Start als eerste, zonder het spel verder uit te leggen. Kies een voorwerp uit de klas, waarvan je vindt, dat het bij een bepaald kind past. Bijvoorbeeld: ‘Ik geef jou een pen, omdat je al zo goed letters kunt schrijven.’ Vertel nu dat het kind iets mag uitzoeken voor een ander kind en dat hij/zij het cadeautje op dezelfde manier moet aanbieden, zoals u dat gedaan hebt. Aandachtspunten: Zorg ervoor, dat steeds een ander kind een cadeautje krijgt. Laat kinderen elkaar helpen, door interesses, hobby’s en kwaliteiten van een ander kind te benoemen. Laat kinderen elkaar bedanken. Vertel dat het een spel is.

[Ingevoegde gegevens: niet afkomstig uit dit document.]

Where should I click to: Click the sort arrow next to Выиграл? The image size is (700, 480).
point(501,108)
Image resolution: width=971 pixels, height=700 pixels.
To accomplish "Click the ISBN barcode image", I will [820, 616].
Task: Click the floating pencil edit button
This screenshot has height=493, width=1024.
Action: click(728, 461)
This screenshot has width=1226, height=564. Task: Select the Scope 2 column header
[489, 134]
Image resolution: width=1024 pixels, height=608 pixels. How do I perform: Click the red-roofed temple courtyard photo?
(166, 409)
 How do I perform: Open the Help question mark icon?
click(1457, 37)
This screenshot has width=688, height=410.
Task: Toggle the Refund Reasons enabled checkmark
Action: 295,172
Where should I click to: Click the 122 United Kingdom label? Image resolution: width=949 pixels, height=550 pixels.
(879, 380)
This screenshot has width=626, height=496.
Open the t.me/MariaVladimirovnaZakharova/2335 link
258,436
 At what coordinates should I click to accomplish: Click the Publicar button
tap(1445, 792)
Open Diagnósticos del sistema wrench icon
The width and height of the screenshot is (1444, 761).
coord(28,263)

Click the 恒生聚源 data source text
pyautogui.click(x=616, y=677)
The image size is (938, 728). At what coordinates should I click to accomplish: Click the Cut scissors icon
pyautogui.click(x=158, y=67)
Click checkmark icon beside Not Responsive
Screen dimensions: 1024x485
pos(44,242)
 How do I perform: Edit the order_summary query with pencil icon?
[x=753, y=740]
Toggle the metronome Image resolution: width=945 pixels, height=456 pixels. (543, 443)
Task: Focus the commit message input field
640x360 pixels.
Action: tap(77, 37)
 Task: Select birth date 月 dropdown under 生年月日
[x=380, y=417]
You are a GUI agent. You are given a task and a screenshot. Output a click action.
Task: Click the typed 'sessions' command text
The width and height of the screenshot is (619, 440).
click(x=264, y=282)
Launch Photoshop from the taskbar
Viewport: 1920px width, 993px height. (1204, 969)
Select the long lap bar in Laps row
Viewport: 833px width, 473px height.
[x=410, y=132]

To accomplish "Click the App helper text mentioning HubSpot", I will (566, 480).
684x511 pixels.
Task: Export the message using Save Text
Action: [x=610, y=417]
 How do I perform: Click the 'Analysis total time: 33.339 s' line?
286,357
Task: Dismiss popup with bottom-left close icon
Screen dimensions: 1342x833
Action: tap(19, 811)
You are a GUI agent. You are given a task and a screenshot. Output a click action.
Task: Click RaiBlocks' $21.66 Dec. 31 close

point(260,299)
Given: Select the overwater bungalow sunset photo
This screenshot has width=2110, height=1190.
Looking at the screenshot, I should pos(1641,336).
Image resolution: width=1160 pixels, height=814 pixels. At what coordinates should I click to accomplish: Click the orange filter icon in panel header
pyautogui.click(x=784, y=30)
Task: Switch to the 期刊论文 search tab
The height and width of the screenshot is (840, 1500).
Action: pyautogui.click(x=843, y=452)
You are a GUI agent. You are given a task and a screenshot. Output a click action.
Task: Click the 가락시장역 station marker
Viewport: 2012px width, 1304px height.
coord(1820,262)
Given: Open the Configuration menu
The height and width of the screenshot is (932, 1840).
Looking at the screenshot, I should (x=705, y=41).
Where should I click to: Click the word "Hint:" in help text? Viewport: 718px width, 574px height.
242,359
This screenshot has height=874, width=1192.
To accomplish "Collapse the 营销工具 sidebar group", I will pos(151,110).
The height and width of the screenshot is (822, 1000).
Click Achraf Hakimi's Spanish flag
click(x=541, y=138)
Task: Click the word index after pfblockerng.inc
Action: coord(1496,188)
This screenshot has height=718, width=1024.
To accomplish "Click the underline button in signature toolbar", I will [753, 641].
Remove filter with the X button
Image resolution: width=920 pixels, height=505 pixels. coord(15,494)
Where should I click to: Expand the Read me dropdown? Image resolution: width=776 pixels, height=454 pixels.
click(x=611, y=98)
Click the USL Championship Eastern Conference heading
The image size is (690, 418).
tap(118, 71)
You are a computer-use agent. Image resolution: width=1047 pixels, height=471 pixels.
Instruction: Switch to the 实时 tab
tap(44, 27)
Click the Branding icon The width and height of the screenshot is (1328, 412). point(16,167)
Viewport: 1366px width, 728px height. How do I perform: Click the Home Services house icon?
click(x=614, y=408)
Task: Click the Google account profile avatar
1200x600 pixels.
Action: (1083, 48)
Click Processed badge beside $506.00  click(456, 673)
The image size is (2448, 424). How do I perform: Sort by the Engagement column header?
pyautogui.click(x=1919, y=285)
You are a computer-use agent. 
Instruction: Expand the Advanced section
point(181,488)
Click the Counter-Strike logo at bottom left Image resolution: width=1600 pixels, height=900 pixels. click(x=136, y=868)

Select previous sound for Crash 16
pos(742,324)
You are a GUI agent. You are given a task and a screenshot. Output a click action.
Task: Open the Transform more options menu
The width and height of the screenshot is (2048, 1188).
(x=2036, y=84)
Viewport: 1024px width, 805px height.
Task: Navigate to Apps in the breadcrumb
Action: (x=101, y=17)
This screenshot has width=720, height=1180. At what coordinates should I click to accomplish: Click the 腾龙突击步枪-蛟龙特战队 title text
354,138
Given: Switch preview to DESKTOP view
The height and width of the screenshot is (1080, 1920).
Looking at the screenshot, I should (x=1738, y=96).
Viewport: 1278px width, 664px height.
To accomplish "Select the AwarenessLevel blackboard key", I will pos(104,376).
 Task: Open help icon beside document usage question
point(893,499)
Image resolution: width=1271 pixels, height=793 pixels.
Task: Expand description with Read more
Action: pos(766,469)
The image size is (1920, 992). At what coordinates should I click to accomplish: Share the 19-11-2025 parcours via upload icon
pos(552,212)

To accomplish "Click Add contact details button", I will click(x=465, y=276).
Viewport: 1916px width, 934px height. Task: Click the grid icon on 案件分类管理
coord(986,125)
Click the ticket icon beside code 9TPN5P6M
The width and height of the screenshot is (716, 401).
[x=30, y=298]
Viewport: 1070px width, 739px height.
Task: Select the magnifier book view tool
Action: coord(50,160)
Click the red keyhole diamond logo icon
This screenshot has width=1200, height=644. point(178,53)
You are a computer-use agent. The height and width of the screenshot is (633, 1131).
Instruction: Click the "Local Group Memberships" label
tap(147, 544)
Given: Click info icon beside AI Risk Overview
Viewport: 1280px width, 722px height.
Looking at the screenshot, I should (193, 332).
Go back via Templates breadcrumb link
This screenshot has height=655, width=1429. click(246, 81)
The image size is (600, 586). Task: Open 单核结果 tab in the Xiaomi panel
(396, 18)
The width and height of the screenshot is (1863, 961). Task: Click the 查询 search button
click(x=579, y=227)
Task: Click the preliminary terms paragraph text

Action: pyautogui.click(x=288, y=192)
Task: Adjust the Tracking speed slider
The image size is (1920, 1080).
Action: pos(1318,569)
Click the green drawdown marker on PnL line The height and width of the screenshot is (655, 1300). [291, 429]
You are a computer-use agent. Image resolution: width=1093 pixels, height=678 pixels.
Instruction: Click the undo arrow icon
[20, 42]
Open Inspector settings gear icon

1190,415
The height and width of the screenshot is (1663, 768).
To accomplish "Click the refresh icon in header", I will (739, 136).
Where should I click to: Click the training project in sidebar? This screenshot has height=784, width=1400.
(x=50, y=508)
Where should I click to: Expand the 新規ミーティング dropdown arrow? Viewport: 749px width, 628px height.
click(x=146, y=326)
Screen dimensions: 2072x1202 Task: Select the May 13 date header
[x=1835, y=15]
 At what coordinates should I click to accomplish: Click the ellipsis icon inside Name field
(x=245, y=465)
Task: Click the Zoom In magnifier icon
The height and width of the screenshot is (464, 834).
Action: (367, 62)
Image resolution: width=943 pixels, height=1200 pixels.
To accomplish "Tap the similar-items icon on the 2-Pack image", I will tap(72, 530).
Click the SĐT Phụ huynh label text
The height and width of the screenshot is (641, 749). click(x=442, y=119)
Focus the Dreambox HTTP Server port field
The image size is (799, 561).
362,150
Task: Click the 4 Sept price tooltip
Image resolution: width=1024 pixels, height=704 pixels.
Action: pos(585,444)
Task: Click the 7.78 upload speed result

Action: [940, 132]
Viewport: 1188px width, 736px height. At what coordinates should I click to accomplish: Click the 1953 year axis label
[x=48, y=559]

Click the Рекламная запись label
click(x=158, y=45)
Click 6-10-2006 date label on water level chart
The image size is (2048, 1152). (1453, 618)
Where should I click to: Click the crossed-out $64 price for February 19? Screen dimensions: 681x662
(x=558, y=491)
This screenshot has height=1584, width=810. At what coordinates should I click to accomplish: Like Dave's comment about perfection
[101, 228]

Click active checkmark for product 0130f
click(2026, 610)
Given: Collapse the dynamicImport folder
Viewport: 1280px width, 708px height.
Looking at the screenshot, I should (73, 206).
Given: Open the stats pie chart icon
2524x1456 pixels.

De kinderen mogen de spullen niet écht houden!


Een logeerknuffel

Benodigdheden:

- Een knuffel

- Een koffertje of een rugzak

- Een dagboek

- Een tandenborstel

De logeerknuffel mag steeds met een kind mee naar huis. Hij/zij mag schrijven of tekenen wat de knuffel allemaal heeft beleefd tijdens zijn logeerpartij.


Rangschikken

Benodigdheden:

- Geen

Geef de kinderen de opdracht om op volgorde te gaan staan, zonder met elkaar te spreken.

De volgorde kan bijvoorbeeld gaan over de lengte, schoenmaat, de lengte van het haar. de leeftijd enz.


Verschillen en overeenkomsten

Benodigdheden:

- Geen

De kinderen lopen kriskras door elkaar. Ze zoeken al lopende iemand met wie zij iets gemeen hebben. Laat ze op die manier groepjes of tweetallen maken. Bijvoorbeeld:

  • Zoek kinderen die dezelfde kleur ogen hebben

  • Zoek kinderen die dezelfde kleur sokken dragen

  • Zoek kinderen die dezelfde sport doen

  • Zoek kinderen die even oud zijn

  • Zoek kinderen die van hetzelfde dier houden


Wat is er hetzelfde/anders?

Benodigdheden:

- Halve afbeeldingen, die samen weer een hele vormen

Geef de kinderen allemaal een halve afbeelding. Ze gaan al wandelend door de kring op zoek naar degene die het andere stukje van de afbeelding heeft. Als de kinderen elkaar vinden bespreken ze met elkaar wat ze hetzelfde hebben en wat anders.


Wie-hoe-wat?

Benodigdheden:

- Geen

De kinderen zitten in de kring. De leerkracht noemt steeds een andere eigenschap en handeling op. Alle kinderen die zich daarin herkennen voeren deze handeling uit.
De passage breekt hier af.